Top of Source material
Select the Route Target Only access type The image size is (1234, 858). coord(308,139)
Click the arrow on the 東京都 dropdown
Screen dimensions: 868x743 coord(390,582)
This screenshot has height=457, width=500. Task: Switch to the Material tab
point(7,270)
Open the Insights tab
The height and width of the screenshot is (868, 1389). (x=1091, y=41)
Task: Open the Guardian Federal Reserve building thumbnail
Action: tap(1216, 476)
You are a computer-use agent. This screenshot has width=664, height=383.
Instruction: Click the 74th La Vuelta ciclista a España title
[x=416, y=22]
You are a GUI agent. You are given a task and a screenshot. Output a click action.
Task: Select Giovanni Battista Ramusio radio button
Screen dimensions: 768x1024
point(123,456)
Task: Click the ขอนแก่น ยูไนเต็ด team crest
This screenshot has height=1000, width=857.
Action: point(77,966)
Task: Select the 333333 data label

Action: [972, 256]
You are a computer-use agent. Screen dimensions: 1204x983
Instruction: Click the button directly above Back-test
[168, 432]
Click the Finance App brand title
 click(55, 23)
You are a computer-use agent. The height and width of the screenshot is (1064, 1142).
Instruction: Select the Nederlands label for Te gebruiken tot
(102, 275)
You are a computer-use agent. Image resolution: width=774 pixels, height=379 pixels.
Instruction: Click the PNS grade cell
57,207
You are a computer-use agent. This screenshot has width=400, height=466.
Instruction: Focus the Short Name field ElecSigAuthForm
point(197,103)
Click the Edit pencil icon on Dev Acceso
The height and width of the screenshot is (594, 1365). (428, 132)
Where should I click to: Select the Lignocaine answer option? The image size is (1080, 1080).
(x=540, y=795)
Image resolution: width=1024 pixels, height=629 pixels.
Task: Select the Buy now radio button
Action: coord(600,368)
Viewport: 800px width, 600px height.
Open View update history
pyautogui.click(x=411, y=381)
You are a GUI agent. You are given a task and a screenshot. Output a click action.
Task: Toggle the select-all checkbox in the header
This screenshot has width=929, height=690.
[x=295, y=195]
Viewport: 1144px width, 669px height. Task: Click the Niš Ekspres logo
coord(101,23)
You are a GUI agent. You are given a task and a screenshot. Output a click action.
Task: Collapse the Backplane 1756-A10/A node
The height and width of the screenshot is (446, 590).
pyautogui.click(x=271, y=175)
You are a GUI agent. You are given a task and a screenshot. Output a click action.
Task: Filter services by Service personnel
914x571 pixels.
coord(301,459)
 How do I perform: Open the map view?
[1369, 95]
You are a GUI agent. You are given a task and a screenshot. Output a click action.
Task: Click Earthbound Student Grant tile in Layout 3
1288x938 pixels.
Bottom of Source material
* _Instructions to follow_:
Write the records out precisely, omitting nothing.

* _Result for this exercise_:
Select the Route Target Only access type The image size is (1234, 858). coord(308,139)
Click the arrow on the 東京都 dropdown
Screen dimensions: 868x743 coord(390,582)
This screenshot has height=457, width=500. Task: Switch to the Material tab
point(7,270)
Open the Insights tab
The height and width of the screenshot is (868, 1389). (x=1091, y=41)
Task: Open the Guardian Federal Reserve building thumbnail
Action: tap(1216, 476)
You are a computer-use agent. This screenshot has width=664, height=383.
Instruction: Click the 74th La Vuelta ciclista a España title
[x=416, y=22]
You are a GUI agent. You are given a task and a screenshot. Output a click action.
Task: Select Giovanni Battista Ramusio radio button
Screen dimensions: 768x1024
point(123,456)
Task: Click the ขอนแก่น ยูไนเต็ด team crest
This screenshot has height=1000, width=857.
Action: point(77,966)
Task: Select the 333333 data label

Action: [972, 256]
You are a computer-use agent. Screen dimensions: 1204x983
Instruction: Click the button directly above Back-test
[168, 432]
Click the Finance App brand title
 click(55, 23)
You are a computer-use agent. The height and width of the screenshot is (1064, 1142).
Instruction: Select the Nederlands label for Te gebruiken tot
(102, 275)
You are a computer-use agent. Image resolution: width=774 pixels, height=379 pixels.
Instruction: Click the PNS grade cell
57,207
You are a computer-use agent. This screenshot has width=400, height=466.
Instruction: Focus the Short Name field ElecSigAuthForm
point(197,103)
Click the Edit pencil icon on Dev Acceso
The height and width of the screenshot is (594, 1365). (428, 132)
Where should I click to: Select the Lignocaine answer option? The image size is (1080, 1080).
(x=540, y=795)
Image resolution: width=1024 pixels, height=629 pixels.
Task: Select the Buy now radio button
Action: coord(600,368)
Viewport: 800px width, 600px height.
Open View update history
pyautogui.click(x=411, y=381)
You are a GUI agent. You are given a task and a screenshot. Output a click action.
Task: Toggle the select-all checkbox in the header
This screenshot has width=929, height=690.
[x=295, y=195]
Viewport: 1144px width, 669px height. Task: Click the Niš Ekspres logo
coord(101,23)
You are a GUI agent. You are given a task and a screenshot. Output a click action.
Task: Collapse the Backplane 1756-A10/A node
The height and width of the screenshot is (446, 590).
pyautogui.click(x=271, y=175)
You are a GUI agent. You are given a task and a screenshot. Output a click action.
Task: Filter services by Service personnel
914x571 pixels.
coord(301,459)
 How do I perform: Open the map view?
[1369, 95]
You are a GUI agent. You are given a task and a screenshot. Output a click action.
Task: Click Earthbound Student Grant tile in Layout 3
1288x938 pixels.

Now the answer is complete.